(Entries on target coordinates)
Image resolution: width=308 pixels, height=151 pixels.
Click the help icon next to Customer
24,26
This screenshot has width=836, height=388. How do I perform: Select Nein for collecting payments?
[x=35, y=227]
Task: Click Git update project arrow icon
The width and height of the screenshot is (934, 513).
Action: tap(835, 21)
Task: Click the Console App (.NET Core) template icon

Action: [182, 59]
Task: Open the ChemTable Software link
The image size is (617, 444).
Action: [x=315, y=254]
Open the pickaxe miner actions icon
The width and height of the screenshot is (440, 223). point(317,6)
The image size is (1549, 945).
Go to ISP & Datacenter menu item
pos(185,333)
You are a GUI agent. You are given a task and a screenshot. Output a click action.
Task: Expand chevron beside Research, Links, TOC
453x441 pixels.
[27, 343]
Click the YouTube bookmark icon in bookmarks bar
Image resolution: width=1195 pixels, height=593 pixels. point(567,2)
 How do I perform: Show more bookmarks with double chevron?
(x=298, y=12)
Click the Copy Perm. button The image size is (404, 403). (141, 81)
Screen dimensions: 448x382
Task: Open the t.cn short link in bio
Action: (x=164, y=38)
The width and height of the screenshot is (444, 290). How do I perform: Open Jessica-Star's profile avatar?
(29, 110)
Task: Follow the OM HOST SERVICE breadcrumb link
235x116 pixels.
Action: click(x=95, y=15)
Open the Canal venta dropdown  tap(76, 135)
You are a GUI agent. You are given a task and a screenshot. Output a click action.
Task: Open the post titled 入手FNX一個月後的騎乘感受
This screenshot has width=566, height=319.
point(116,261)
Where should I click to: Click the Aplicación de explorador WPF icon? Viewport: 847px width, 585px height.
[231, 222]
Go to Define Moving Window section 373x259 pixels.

● **Directions for this task**: Substitute "menu" for "dropdown" in everything from the line containing "The width and height of the screenshot is (444, 290)." down to the line containing "Open the Canal", and give back only those lines with nothing else altered.

● **The response**:
The width and height of the screenshot is (444, 290). How do I perform: Open Jessica-Star's profile avatar?
(29, 110)
Task: Follow the OM HOST SERVICE breadcrumb link
235x116 pixels.
Action: click(x=95, y=15)
Open the Canal venta menu  tap(76, 135)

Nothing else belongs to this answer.